In a letter to investors today (April 29), the global asset manager’s UK retail head, Simon Hillenbrand, said the fund had assets of just over £1bn, but the sale price achieved by disposing of the individual properties was higher than the unit price of the shares in the fund, representing a gain for investors.
“We believe this provides a good outcome for investors given the ongoing uncertainty faced by daily dealing property funds,” he said.
Funds have now been put into termination to allow the sale to complete, which is expected to be finalised in the week commencing May 30, 2022.
The asset manager has put the fund sale down to, among other things, incoming regulatory changes to property fund redemption notice periods, which it said had led to “persistent” net outflows from the fund.
“We hope to be in a position to instruct the payment of proceeds roughly two weeks after the completion date and currently estimate this to be in the week commencing 13 June 2022,” said Hillenbrand. The asset manager will later confirm these dates via its website.
This payment, Hillenbrand explained, will be made up of the net proceeds from the property sale and the remaining cash held by the fund.

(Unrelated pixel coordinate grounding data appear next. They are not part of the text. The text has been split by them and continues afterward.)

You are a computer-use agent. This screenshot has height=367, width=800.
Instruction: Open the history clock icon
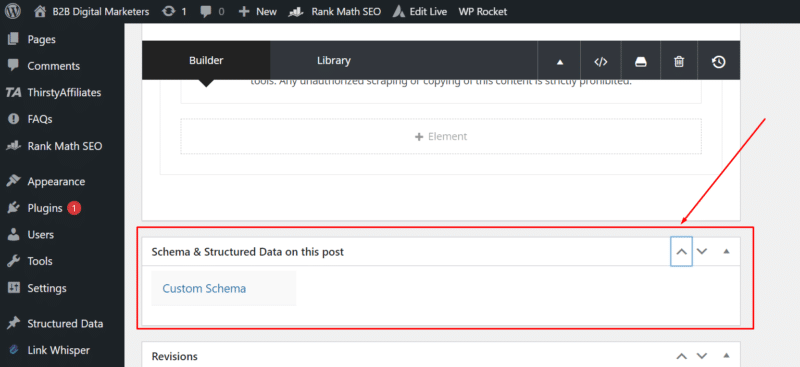click(x=718, y=62)
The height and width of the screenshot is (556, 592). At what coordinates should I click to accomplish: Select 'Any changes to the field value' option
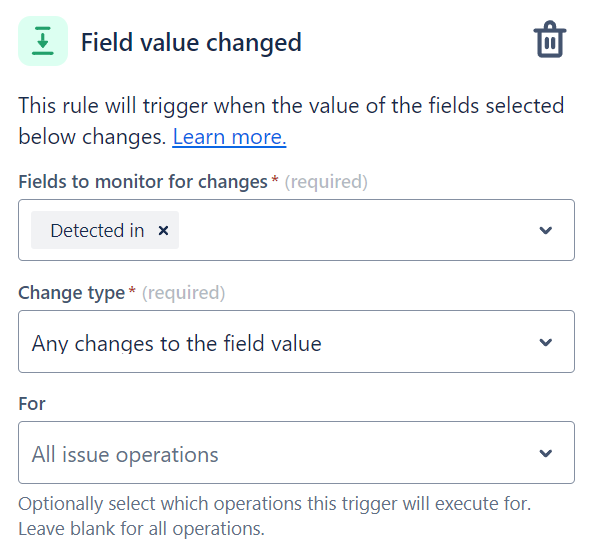coord(176,343)
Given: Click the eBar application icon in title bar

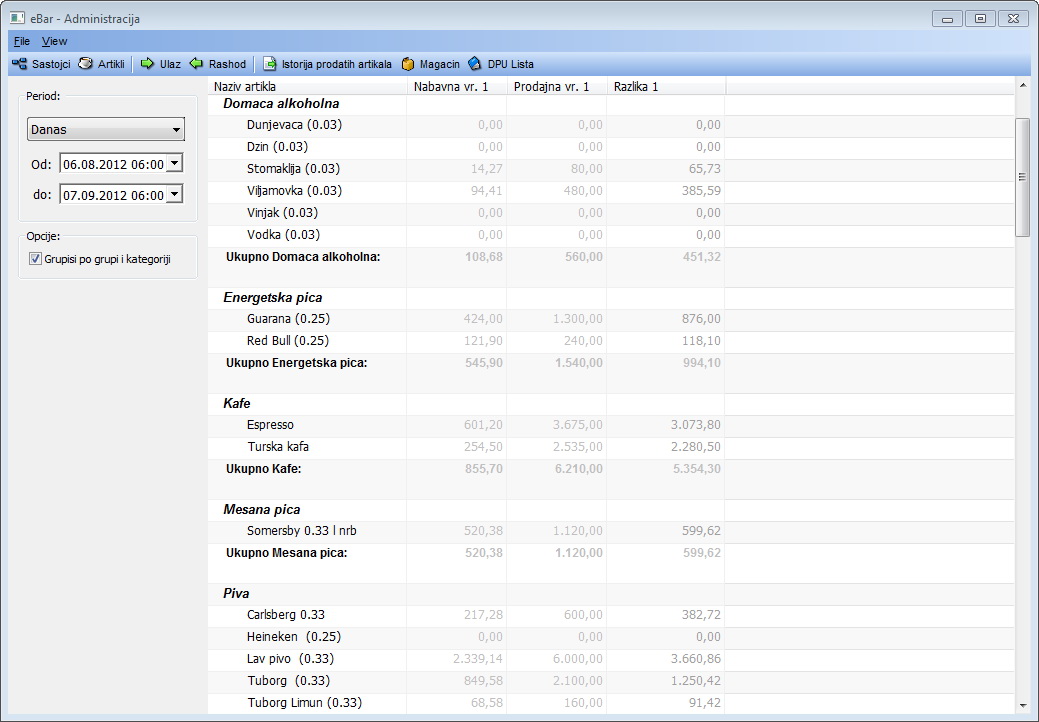Looking at the screenshot, I should pyautogui.click(x=17, y=18).
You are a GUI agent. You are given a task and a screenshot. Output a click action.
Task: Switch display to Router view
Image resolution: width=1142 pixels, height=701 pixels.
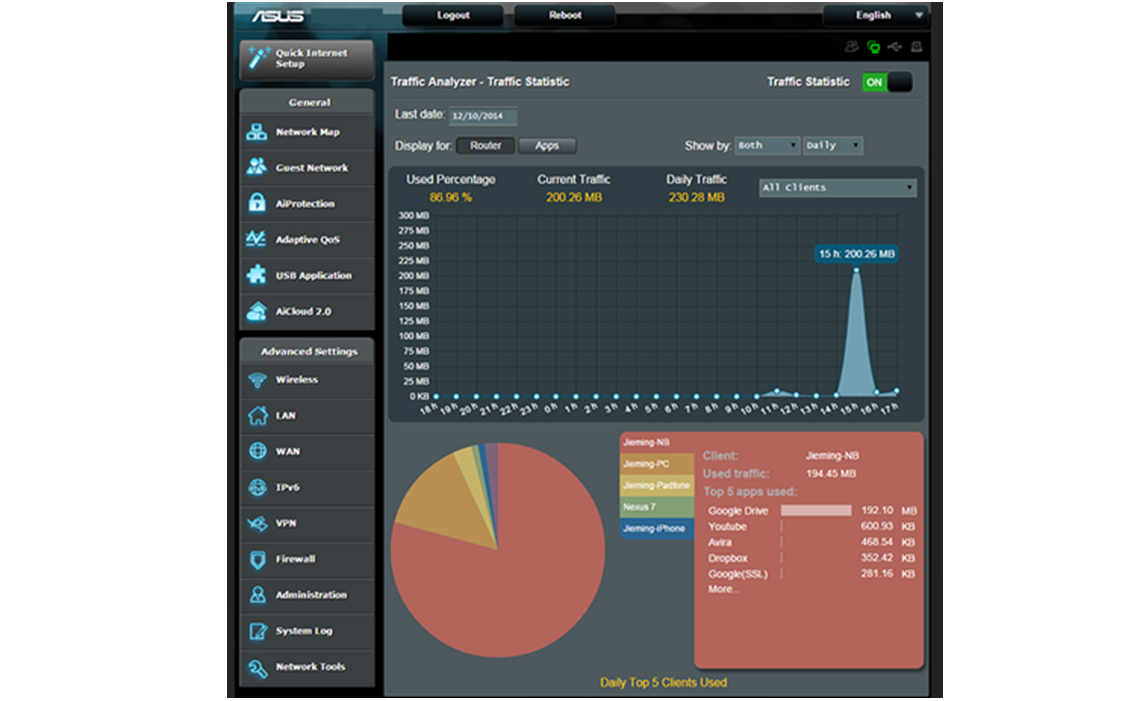click(x=485, y=146)
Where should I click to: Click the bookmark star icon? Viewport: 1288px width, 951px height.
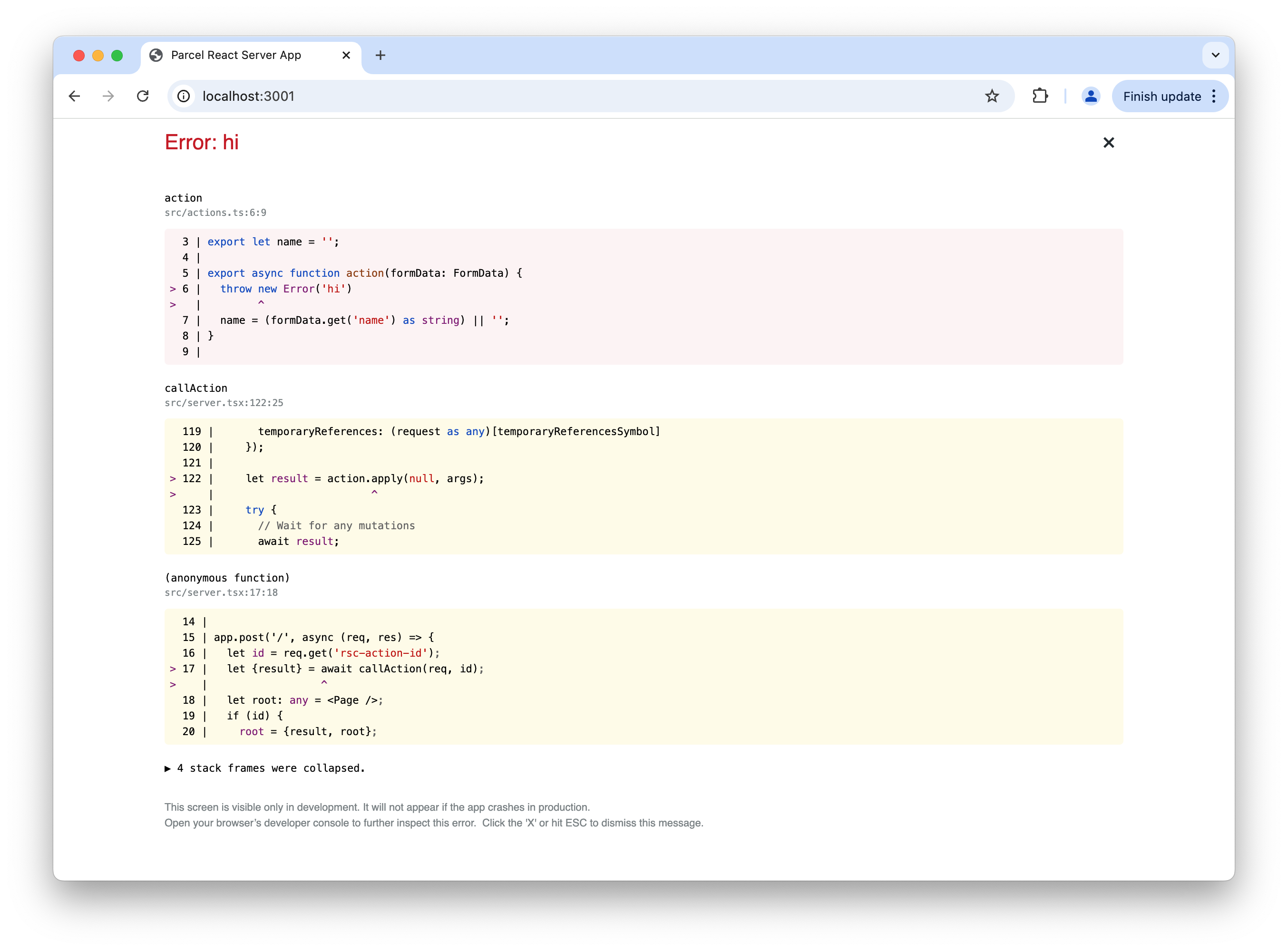(993, 96)
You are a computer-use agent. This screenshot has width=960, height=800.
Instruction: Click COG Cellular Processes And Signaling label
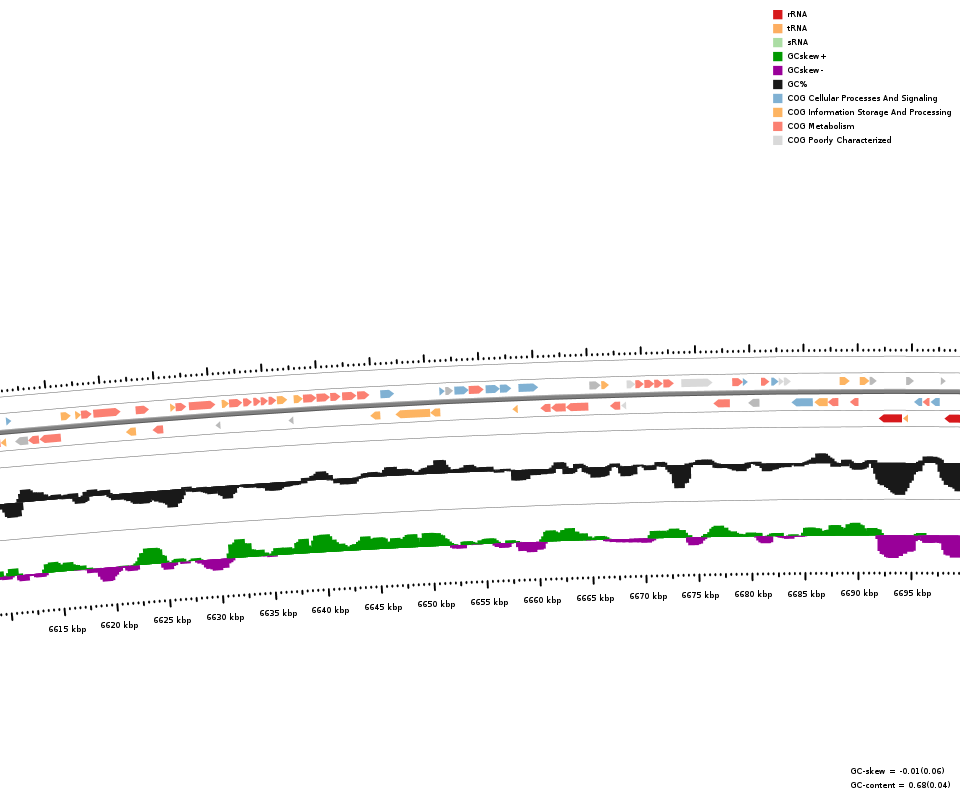862,98
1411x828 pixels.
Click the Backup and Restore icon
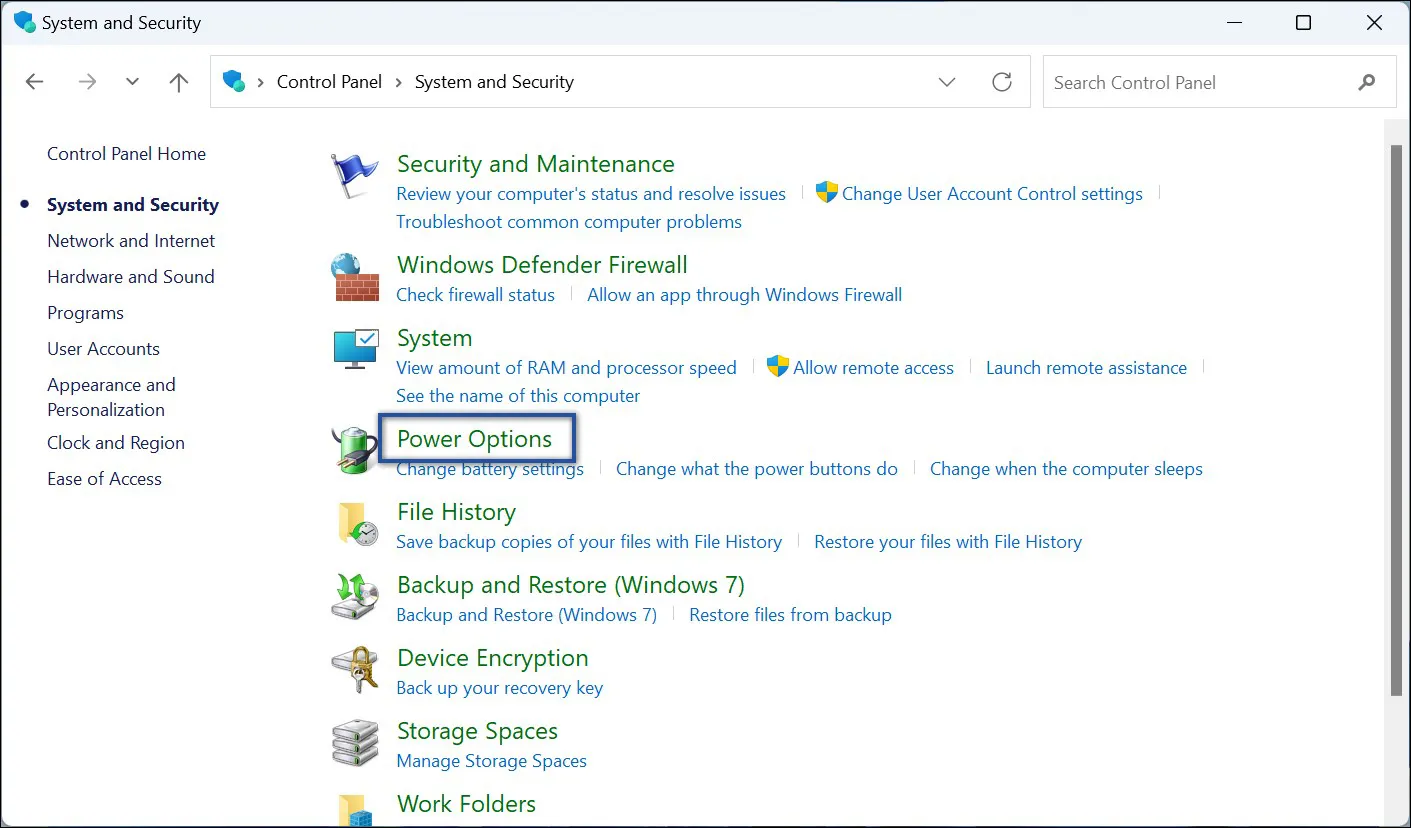tap(355, 597)
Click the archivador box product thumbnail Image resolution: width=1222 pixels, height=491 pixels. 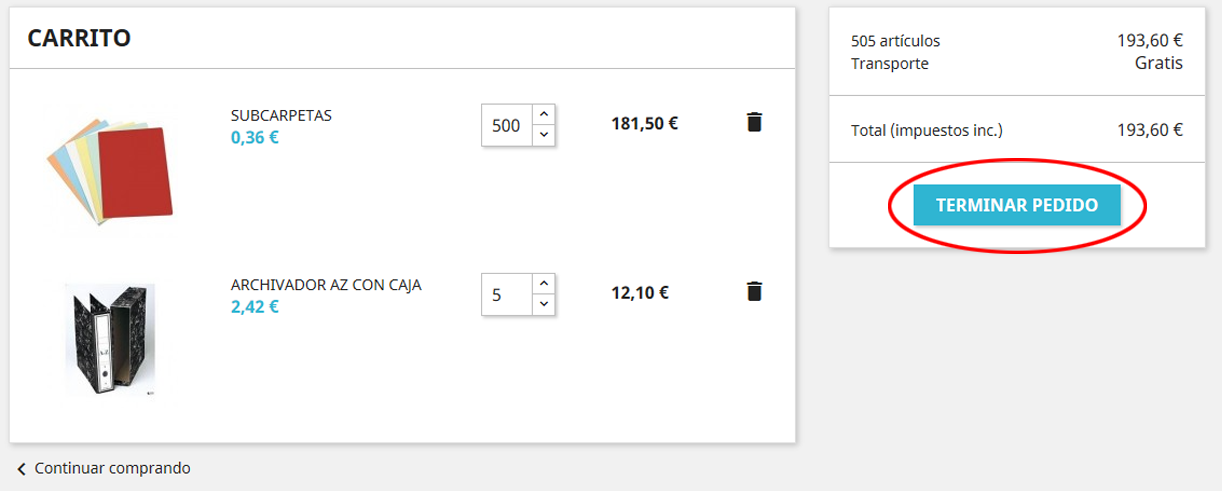click(x=110, y=338)
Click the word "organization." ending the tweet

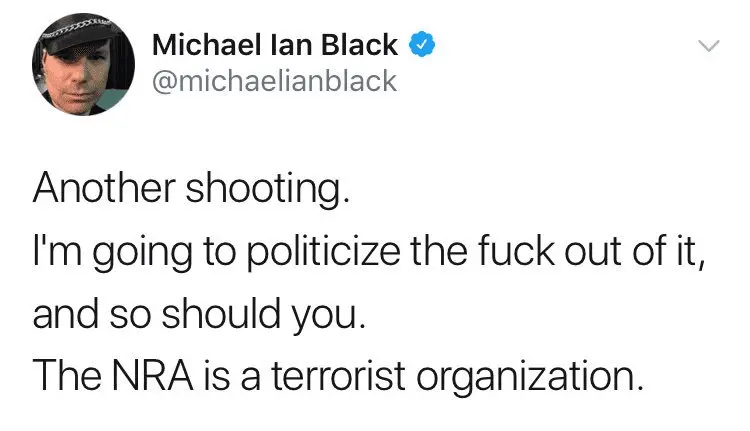coord(529,378)
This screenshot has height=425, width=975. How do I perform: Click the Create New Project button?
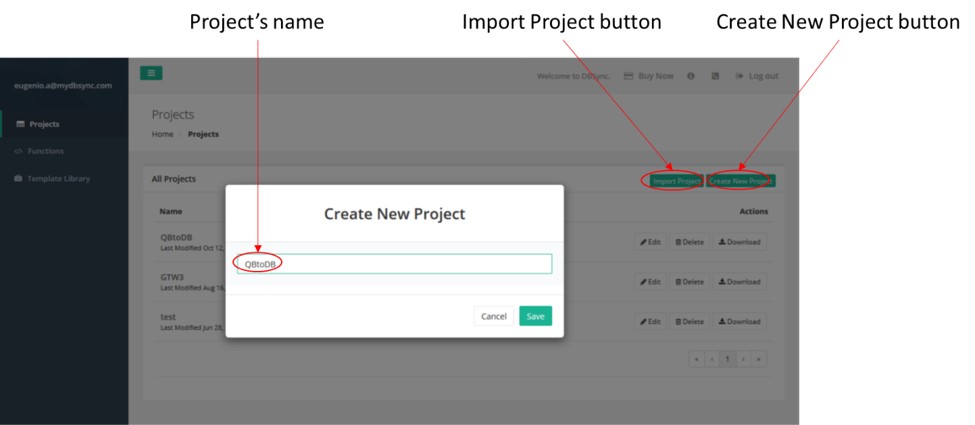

Termination of funds also requires an additional income distribution. For income share or unit holders this will be paid on June 28, whereas accumulation share or unit holders will receive this as part of the proceeds returned to them.
The cost of selling the direct portfolio of properties will be borne by the funds, which the asset manager said has been reflected in the ‘bid’ price. Meanwhile the administrative costs of terminating the funds will be borne by Janus Henderson.
The return of proceeds to investors will be treated as a ‘disposal’ for UK tax purposes, Hillenbrand said, meaning investors may be liable to Capital Gains Tax on any gains arising if held outside a tax wrapper.
Unless investors hold their investment in a Janus Henderson Isa, they cannot switch into another of the asset manager’s funds.
Oli Creasey, property research analyst at Quilter Cheviot, said the fact the sale was taking place above book value further reduced any concerns that this was some sort of distressed event.
“What we don’t yet know is how far above book value the sale will take place at – clearly there is a difference between a 1 per cent additional return vs 10 per cent - and as the fund will bear the costs of the sale (lawyers/agents/etc) there is a risk that a small margin could still erode shareholder value.
“However, given the likelihood that JH are not forced sellers, we think it is unlikely the fund would transact at a price that does not produce a positive net return for shareholders.”